After the first week living in the north I developed friendships with the fellow artists. I shared a large studio with about 10 other people, many of whom worked in a variety of mediums and they all had a great impact on my work. The open plan studio allowed for lots of lurking and I often sat distractedly watching my friends buzz around the space.
Living in Iceland during the two darkest months, as a photographer became an exercise in patience and timing. Having brought film with a speed of 400 meant I had a very narrow window to capture photographs each day. The light changed drastically minute to minute. Sometimes, the sun would cast dramatic pink lines across the town – reflecting bright orange light off the water and windows. Although mostly low and diffuse it presented a daily challenge and I would eventually begin to split my hours between two projects. One shot during the short days and another during the night. The images presented here are from the project shot only when the sun was out.

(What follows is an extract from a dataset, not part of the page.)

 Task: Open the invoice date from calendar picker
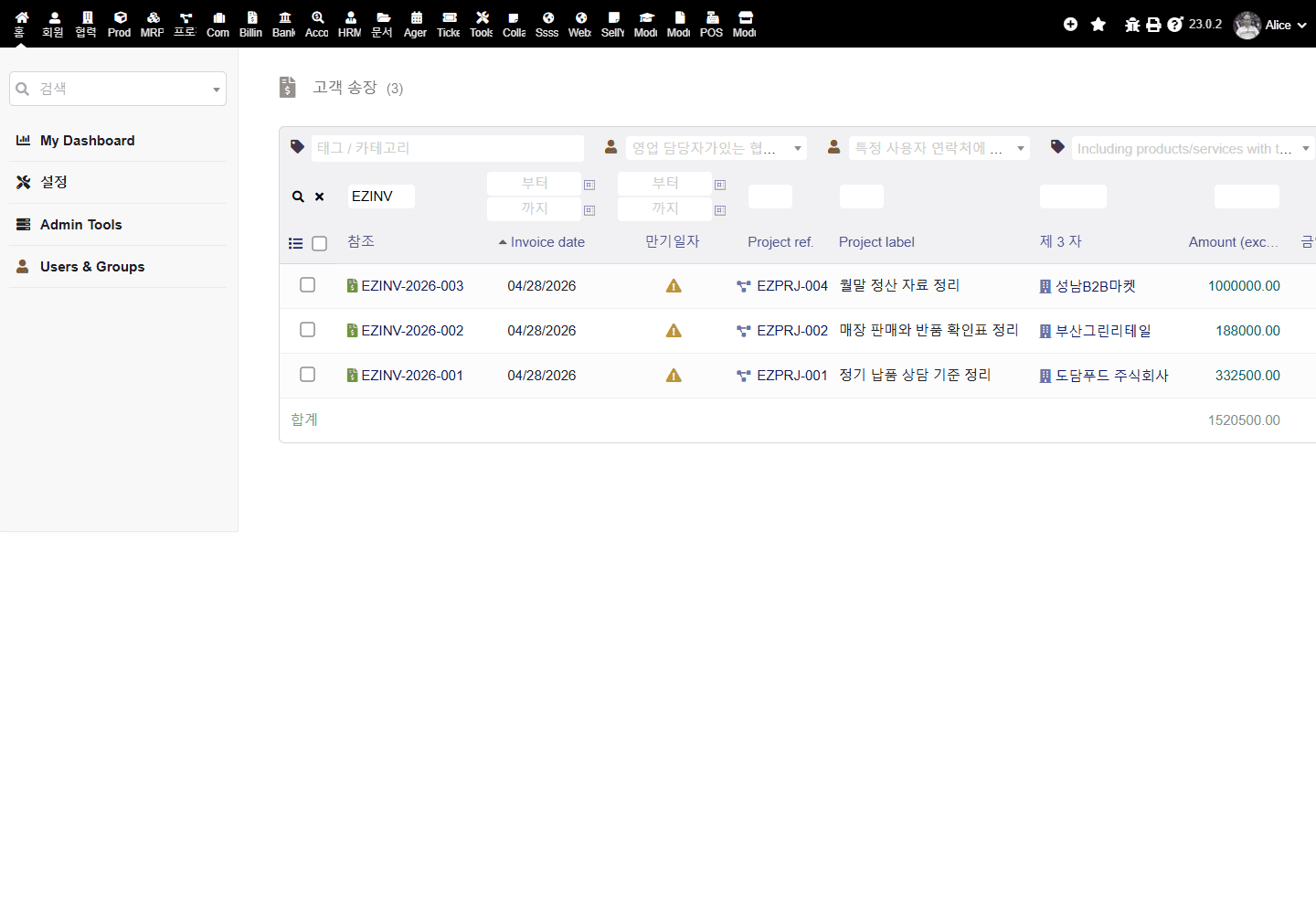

Venturing outside for short walks around town became part of my daily work routine. I also got a part time job working at the only bar in town called Borgin. A former country bar that was run by two guys named Toti and Markus, they let me clean the bar in the afternoon in exchange for food and beers. Borgin was like the town hall and Toti was the self-proclaimed mayor who loved Tom Jones. I would regularly drink there and inevitably started meeting the community over cold beers at the bar. The project began with Alex and Sigurjion – best friends who were passionate about buying, refurbishing and driving cars. Notorious in Skagaströnd for drifting at high speeds across town, Alex and Sigurjion were the quintessential “bad boys.” They were the first to agree to let me photograph them.

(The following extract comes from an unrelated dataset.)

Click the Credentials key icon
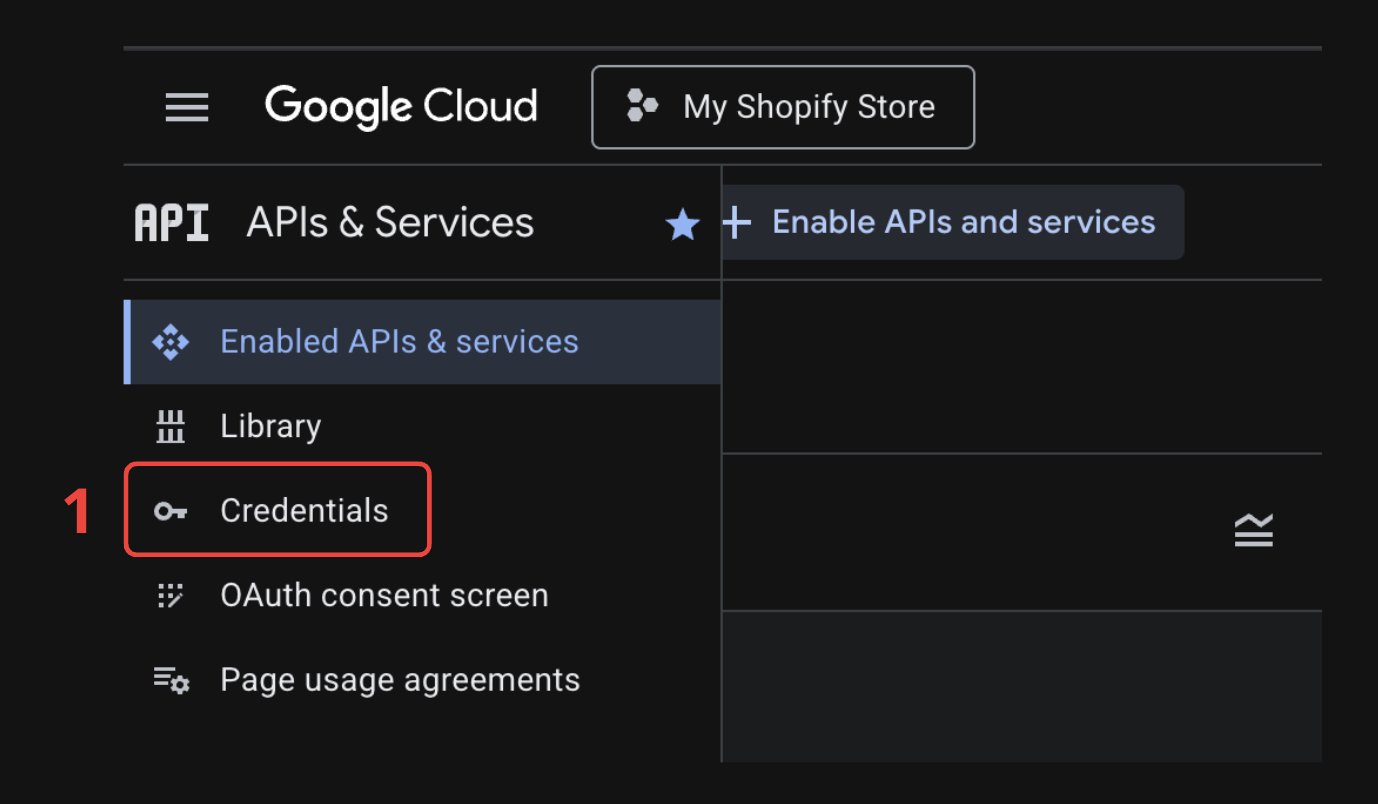coord(170,512)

I became interested in the young adults ranging from 17-25. After talking, I would ask them to meet me the following day where they would join me for a walk around town. These interactions are where I learnt about the history of Skagaströnd, the community, its dysfunctions, quirks and eccentricities. In the late 10th century, the town was home to a fortuneteller named Þórdís (Thor-dis) who lived at the bottom of Spakonufell - a large mountain that overlooks Skagaströnd to the east. Today, the Museum of Prophesy sits in town to remember and tell her saga.
One of Iceland's most memorable qualities is its powerful wind and unpredictable weather. Checking the forecast was important every night to predict the following days activities. It happened a number of times where there was enough snow and wind to prevent us from leaving our homes. The snow would build quickly and blanket our windows, blocking out the already reduced light. On one particular night, after leaving Borgin with friends, we got caught in the middle of a huge snowstorm. The wind was strong enough to physically blow me into a snow bank, and what should have been a fifteen-minute walk home became a 45-minute adventure.
Today, a humble community of Icelanders lives on the western, breezy shore and many have ancestry that has tied them to the land for decades. In the early 1900’s about one hundred people lived in Skagaströnd and over the years, its population grew to a modest 500. Being a fishing town, its livelihood and development was dependent on income directly related to income generated from the fishery. In recent years, the fish have unexpectedly migrated which has caused difficult times for the community whose growth and development depended on profit from the fishery.
As a result, today many of the town’s young community don’t stay beyond high school and instead – relocate to the larger cities like Akureyri and Reykjavik. I became interested in the kids who live/lived in the small town. These photographs offer a glimpse into the quiet town where I spent two reflective months contemplating both the Icelandic landscape and its noble people.